▶ [PROBLEM DETAILS] Each line from the one with "Instruction: Expand the" through the end of the records below should be transcribed exactly, and each picture should be skipped.

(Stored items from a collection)
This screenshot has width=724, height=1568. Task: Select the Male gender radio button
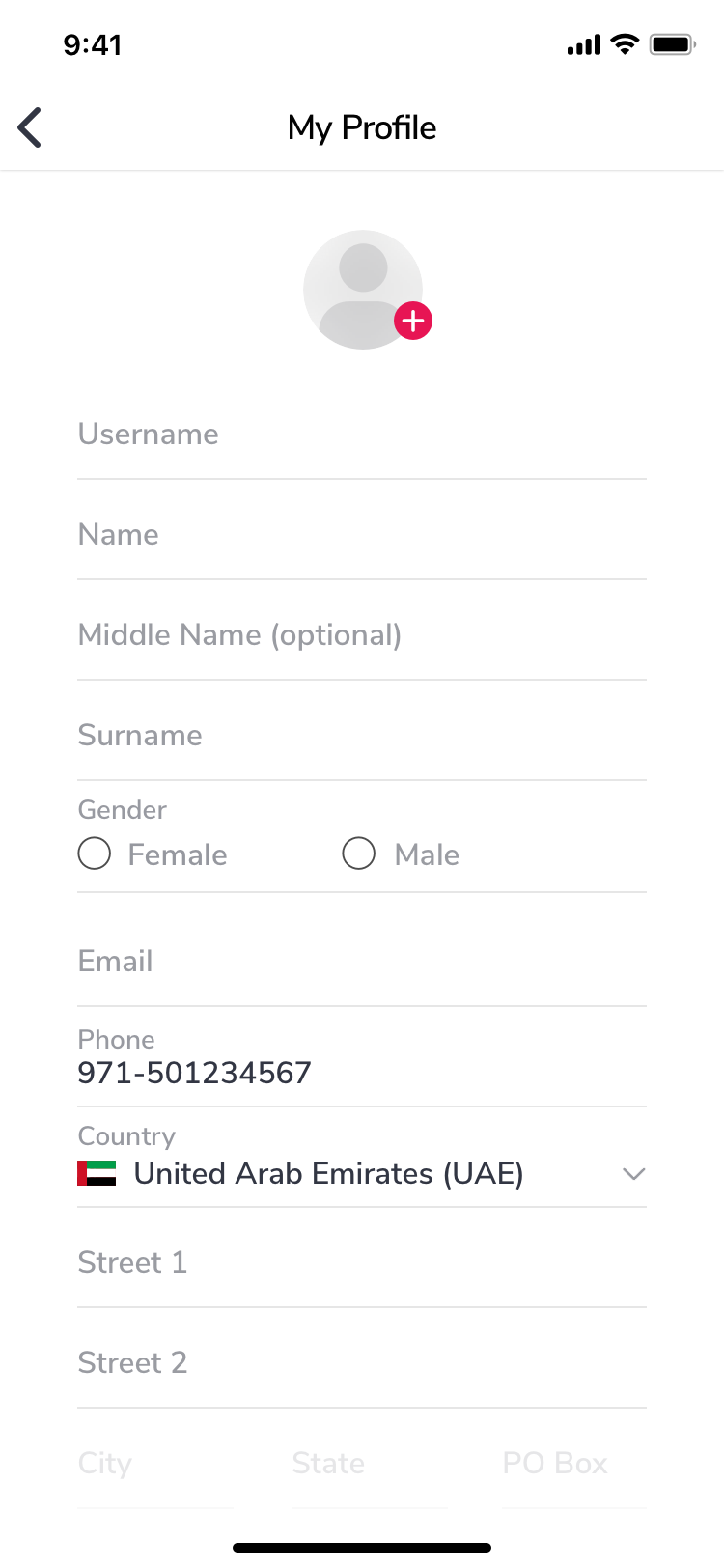point(358,854)
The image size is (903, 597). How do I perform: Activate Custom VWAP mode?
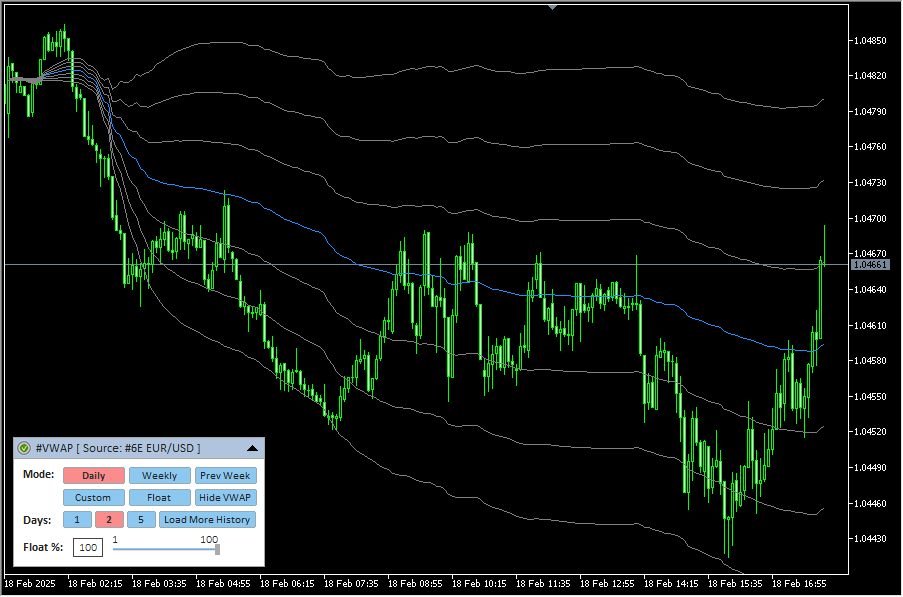(x=94, y=498)
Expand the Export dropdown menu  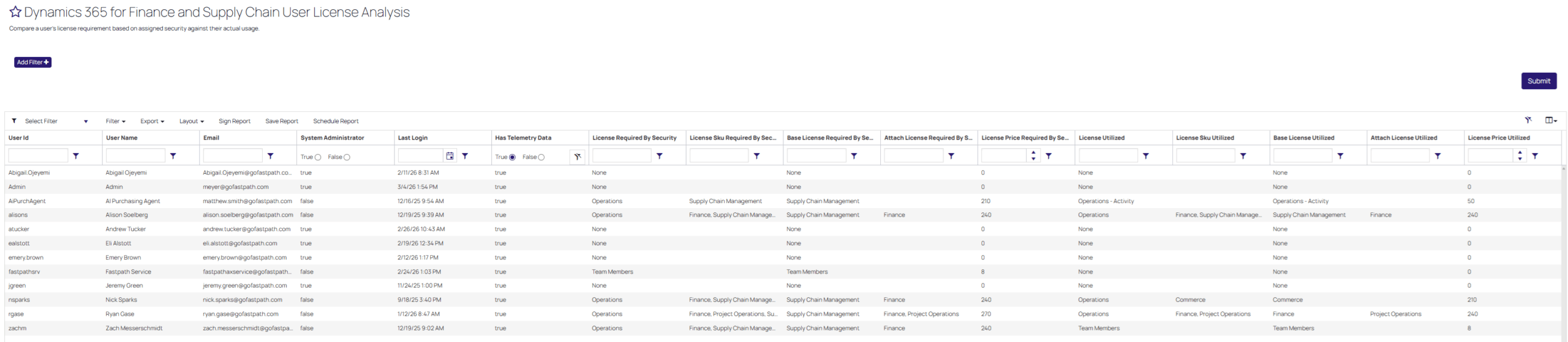tap(152, 121)
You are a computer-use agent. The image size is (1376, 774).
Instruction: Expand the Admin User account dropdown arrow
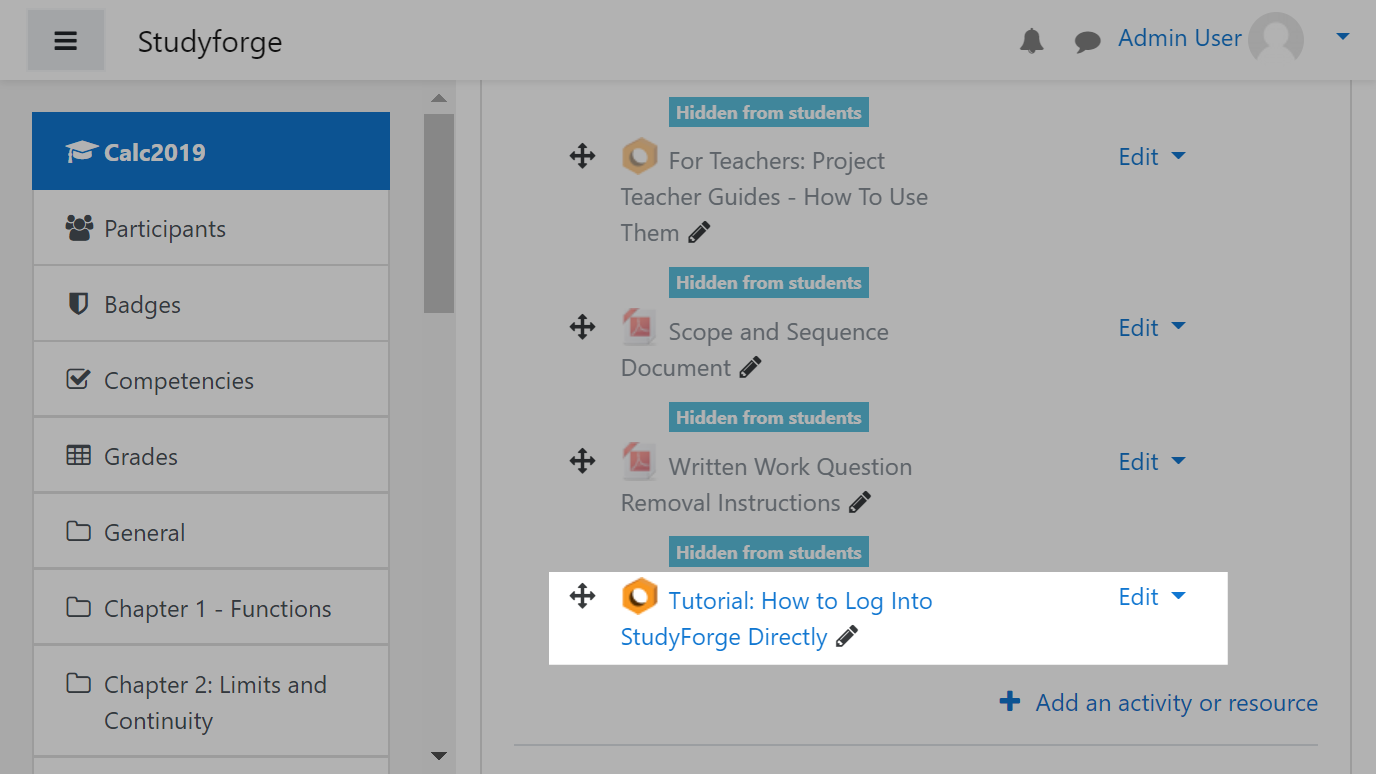(1342, 36)
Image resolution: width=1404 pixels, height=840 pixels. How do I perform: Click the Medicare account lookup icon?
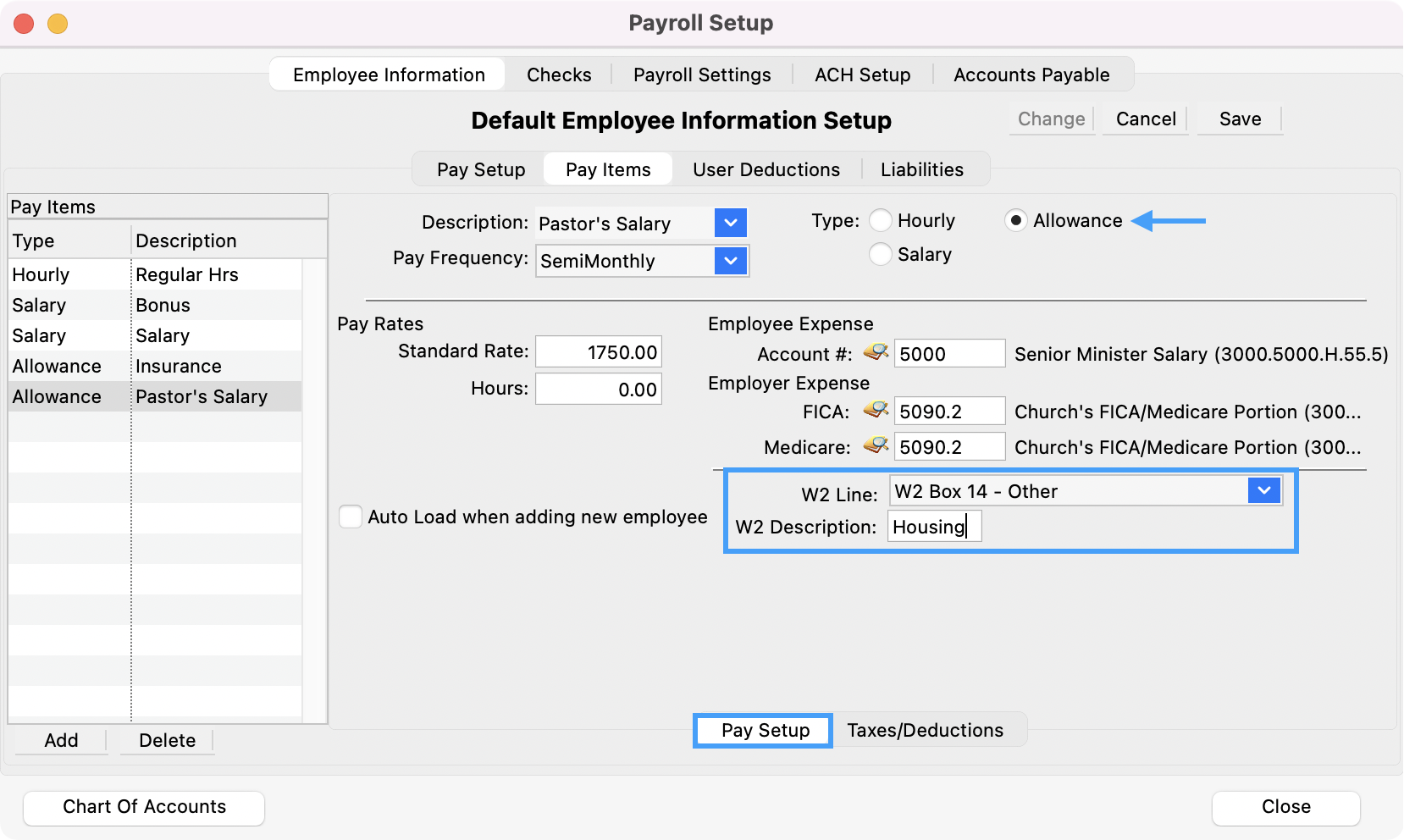coord(875,445)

▶ [RESULT OF THE EXERCISE]
Instruction: Expand the Admin User account dropdown arrow
(1342, 36)
Image resolution: width=1404 pixels, height=840 pixels. How do I perform: Click the Medicare account lookup icon?
coord(875,445)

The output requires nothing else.